O trabalho das administrações das empresas é perseguir o melhor resultado possível, em termos de vendas e lucros. As que são cotadas em bolsa têm ainda que preocupar-se com a confiança dos investidores, tentando convencê-los que os projectos que têm em carteira vão ser um sucesso e que os lucros a breve prazo só podem melhorar. E a valorização bolsista traduz isso mesmo: a confiança que o mercado deposita no rumo da empresa em causa.

Nos últimos meses, a General Motors (GM), um dos grandes gigantes americanos – até há bem pouco tempo o maior –, passou pela desagradável situação de se ver ultrapassada pela Tesla, que entretanto viu as suas acções continuarem a valorizar-se a ponto de passar a valer 2,5 vezes e meia mais do que a GM. Isto apesar de só há bem pouco tempo ter começado a anunciar lucros trimestrais de forma regular.

Esta semana, a GM organizou uma conferência em Nova Iorque reservada a investidores, onde Mary Barra tentou convencer quem detém acções da empresa – e, logo, a quem cabe ditar o seu futuro – a aceitar a aposta nos veículos eléctricos a bateria. Tudo para que as acções também se valorizem, à semelhança do que aconteceu com a Tesla.
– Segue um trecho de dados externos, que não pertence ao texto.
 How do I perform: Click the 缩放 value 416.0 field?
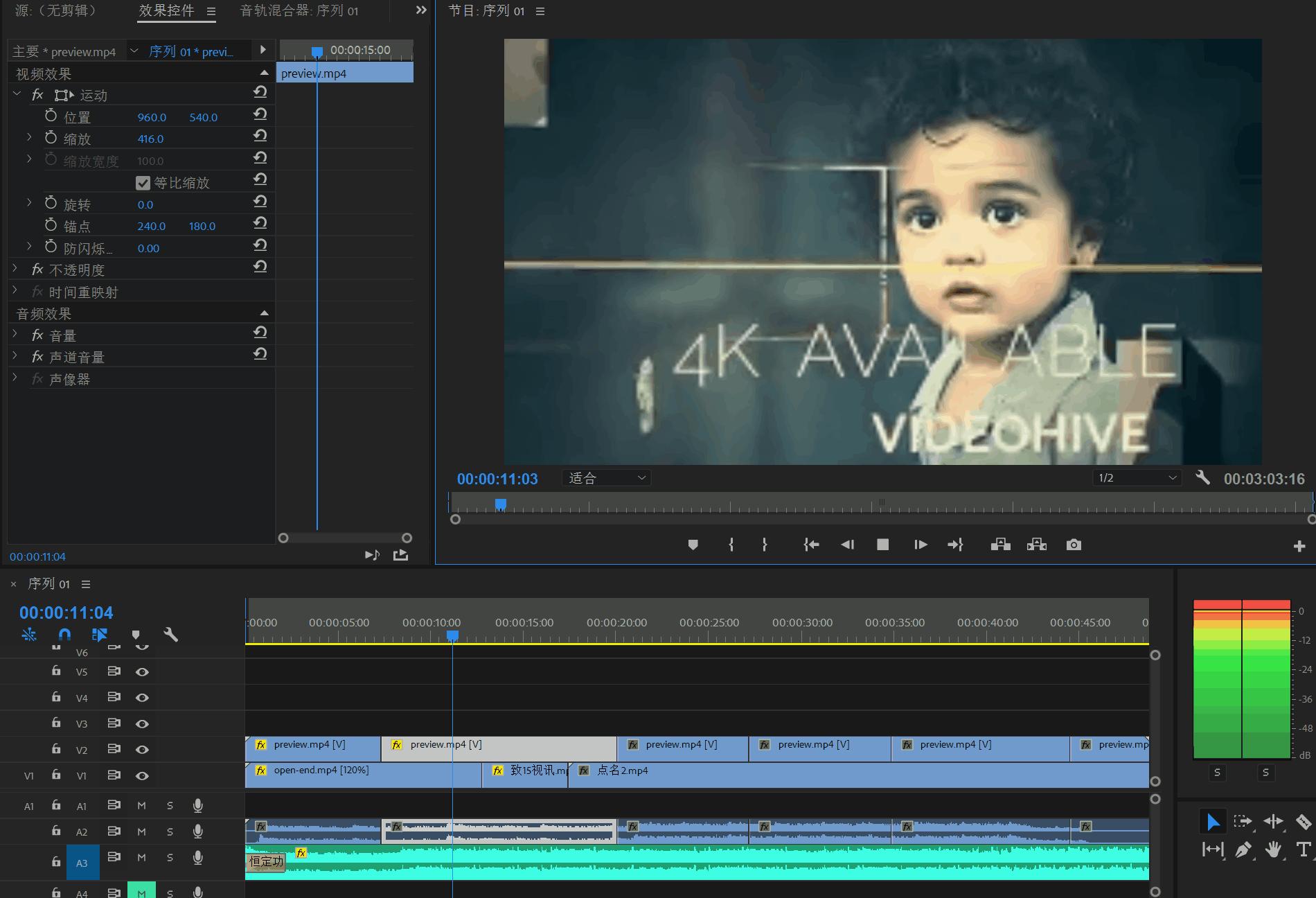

Segundo a Reuters, entre os motivos que levaram a GM a propor esta alteração estratégica, há alguma “inveja” pelos resultados do especialista em carros eléctricos. Talvez porque as acções da GM continuam pouco acima dos 33 dólares, sensivelmente o mesmo valor com que os títulos foram lançados no mercado em 2010. Isto coloca o valor da GM nos 49 mil milhões de dólares, muito inferior pois aos 130 mil milhões da Tesla.

Comparativamente, a Tesla valia apenas 19,20 dólares em Julho de 2010, para depois valer 220,40$ por acção em Julho de 2015 e 748,07$ por acção hoje, 7 de Fevereiro, à hora de fecho.